TASK TO CARRY OUT: Nothing but the lines below between the line holding "Правила [link] (291, 2537)" and the line holding "Статьи (302, 12)", inclusive, should appear in the answer, each set down exactly.

SUPPLIED RECORDS:
——

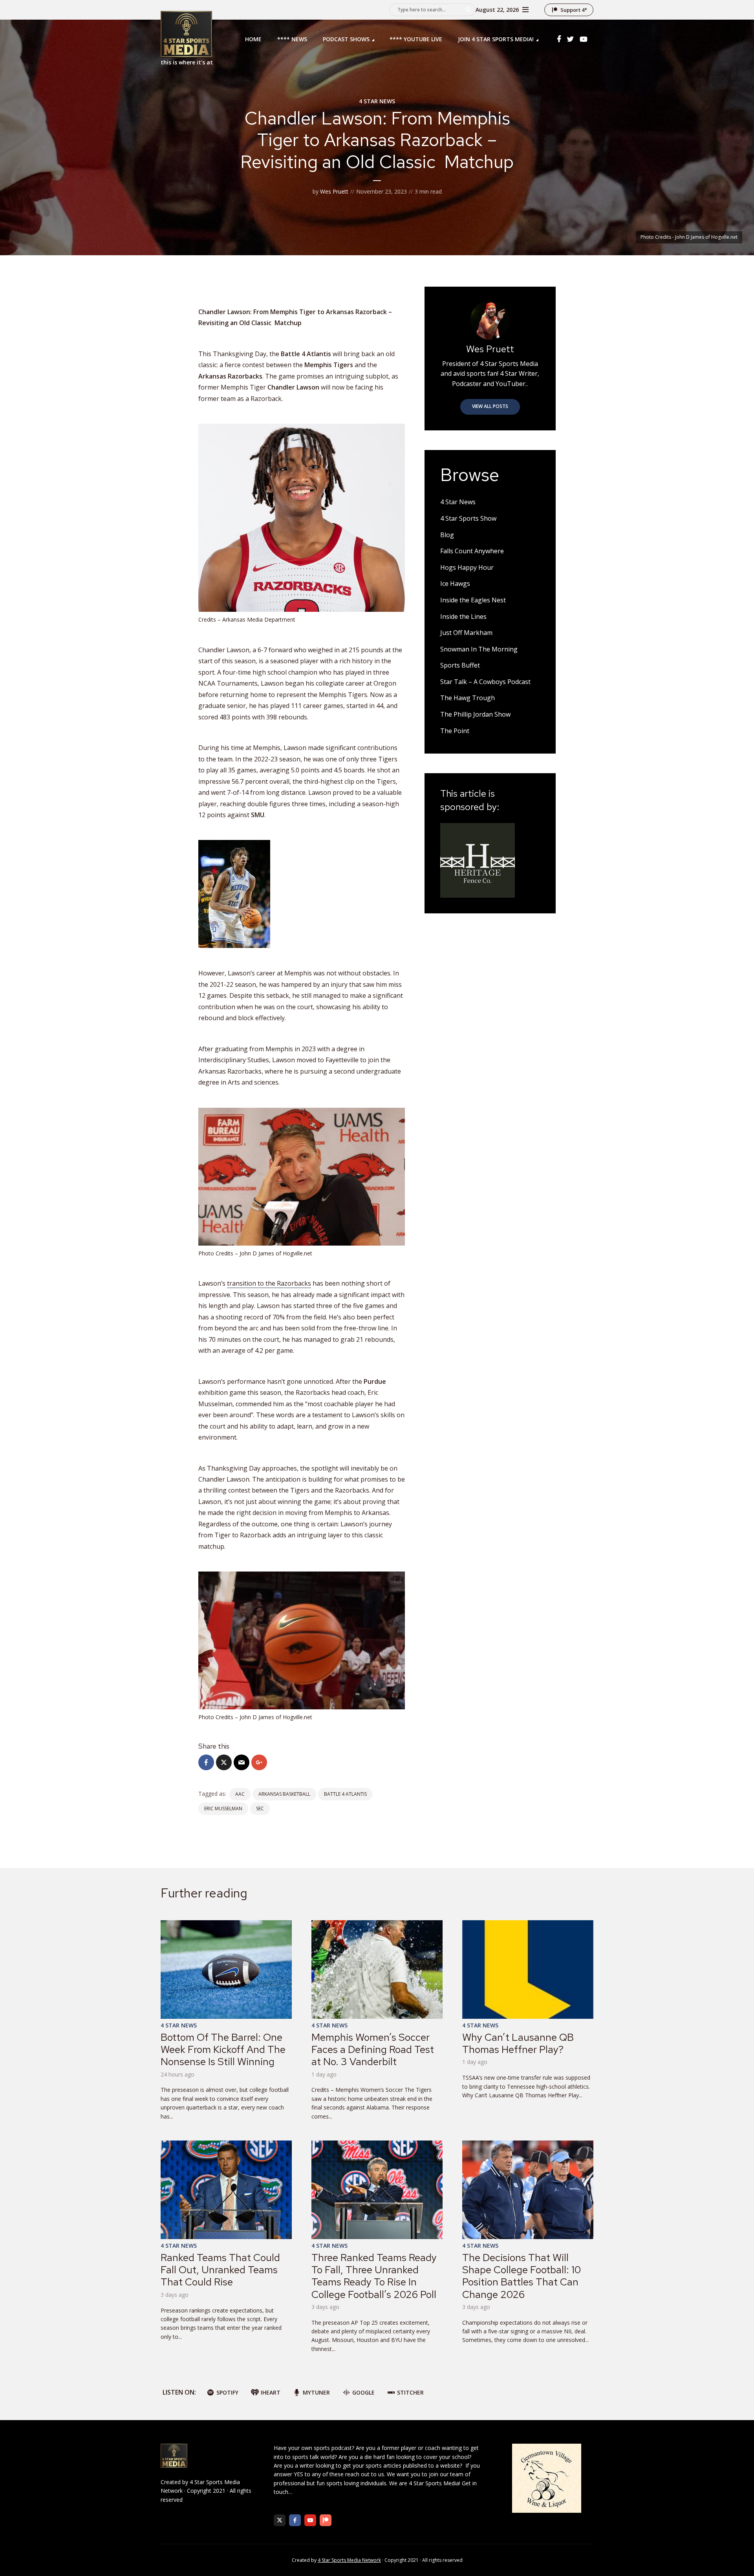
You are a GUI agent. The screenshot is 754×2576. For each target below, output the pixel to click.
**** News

——

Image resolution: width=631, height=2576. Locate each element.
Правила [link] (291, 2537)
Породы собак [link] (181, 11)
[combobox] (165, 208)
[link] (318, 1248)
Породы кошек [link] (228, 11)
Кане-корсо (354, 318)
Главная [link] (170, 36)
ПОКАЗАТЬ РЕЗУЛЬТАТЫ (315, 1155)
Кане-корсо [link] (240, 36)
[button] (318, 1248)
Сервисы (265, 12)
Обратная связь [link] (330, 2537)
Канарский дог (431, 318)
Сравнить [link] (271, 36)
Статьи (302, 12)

——

ANSWER BOX:
Правила [link] (291, 2537)
Породы собак [link] (181, 11)
[combobox] (165, 208)
[link] (318, 1248)
Породы кошек [link] (228, 11)
Кане-корсо (354, 318)
Главная [link] (170, 36)
ПОКАЗАТЬ РЕЗУЛЬТАТЫ (315, 1155)
Кане-корсо [link] (240, 36)
[button] (318, 1248)
Сервисы (265, 12)
Обратная связь [link] (330, 2537)
Канарский дог (431, 318)
Сравнить [link] (271, 36)
Статьи (302, 12)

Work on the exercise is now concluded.